I agree with what everyone has said. I have written programs in Python (which this program is written in) and have never, once, received a notification from any antivirus programs I've used or run them through that "hey, this is a virus....". I can see how the packing would cause the antivirus software to consider it harmful, but all the software has to do is look at the files the program is extracting to determine what itsdoing. I ran the program in a sandbox, in fact. (Surprisingly, NVDA was able to inject itself into the sandboxed program, which may or may not be a security risk to the system, since if a program managed to inject itself into NVDA,it gets access to the rest of the system; but that's presupposing that this program is capable of breaking out of the sandbox in the first place.) I noticed no unusual or strange behaviors, but I did not run it for a long period of time, perhaps about 1-2 minutes. (I even installed it in the sandbox, to ensure 100-percent complete isolation, in case the setup file contained malicious Pascal code.) What I found, upon exploring the sandbox, was... interesting to say the least. In summary:
* This program was written in Python 3.6. I don't know the patch version.
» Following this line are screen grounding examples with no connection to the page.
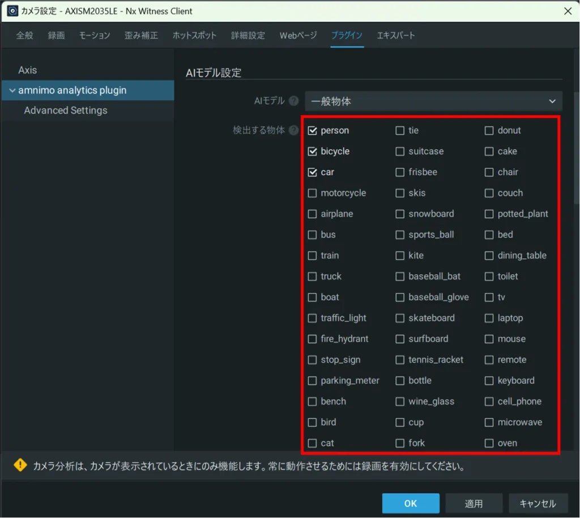Close the camera settings window
Viewport: 580px width, 518px height.
tap(568, 11)
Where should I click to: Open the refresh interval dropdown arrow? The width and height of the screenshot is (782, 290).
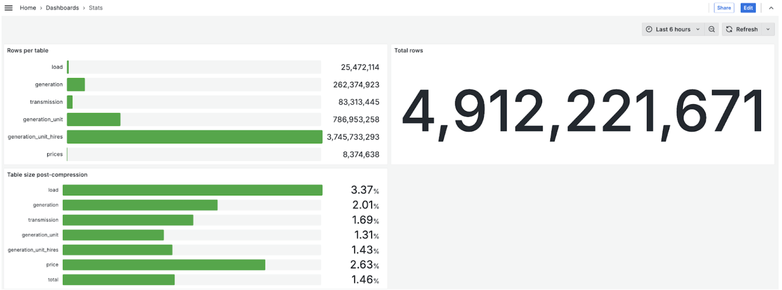(x=768, y=29)
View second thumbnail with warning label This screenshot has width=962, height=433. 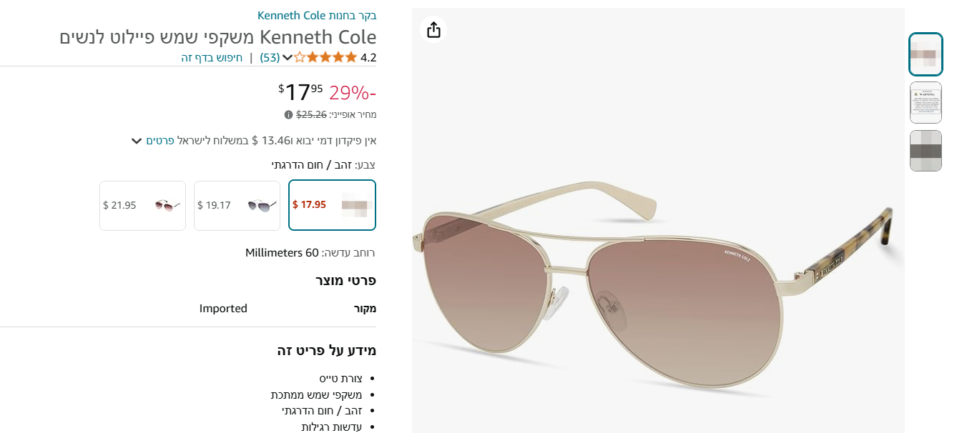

* The program had the following programs that it seemed to be a wrapper for in its installation directory:
1. ffmpeg, A complete, cross-platform solution to record, convert and stream audio and video.
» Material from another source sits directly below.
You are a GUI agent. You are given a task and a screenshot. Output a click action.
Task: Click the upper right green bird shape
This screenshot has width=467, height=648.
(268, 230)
2. ffprobe, apart of ffmpeg, which gathers information from multimedia streams and prints it in human- and machine-readable fashion.
3. youtube-dl, a command-line program to download videos from YouTube.com and a few more sites.
Strangely, I also found a plugins and locale folder. The locale folders function was obvious to me, but the plugins folder was not. Upon examination, there were well over 30 DLLs and other libraries within that folder, with no obvious function I could determine. Searching the ffmpeg website, it has no concept of plugins, and neither does youtube-dl; in other words, those plugins were not for either program (and youtube-dl and ffmpeg were the only programs it wrapped, besides ffprobe, which is apart of ffmpeg). This makes me even more suspicious, and raises some interesting questions.
First, what are those plugins for? Is their source code available to the public? Are they well-known?
Second, why are those plugins there? Do they actually serve any function, or are they, in fact, malicious?
* Other than that, I found nothing odd (other than the fact that the program was written in Python 3.6, and uses pyinstaller, which is poor obfuscation practices if your trying to hide malware or other forms of harmful software, unless their contained in the "plugins"). Perhaps I'll reinstall it in the sandbox and attempt to decompile it and look at its code.
"On two occasions I have been asked [by members of Parliament!]: 'Pray, Mr. Babbage, if you put into the machine wrong figures, will the right answers come out ?' I am not able rightly to apprehend the kind of confusion of ideas that could provoke such a question." — Charles Babbage.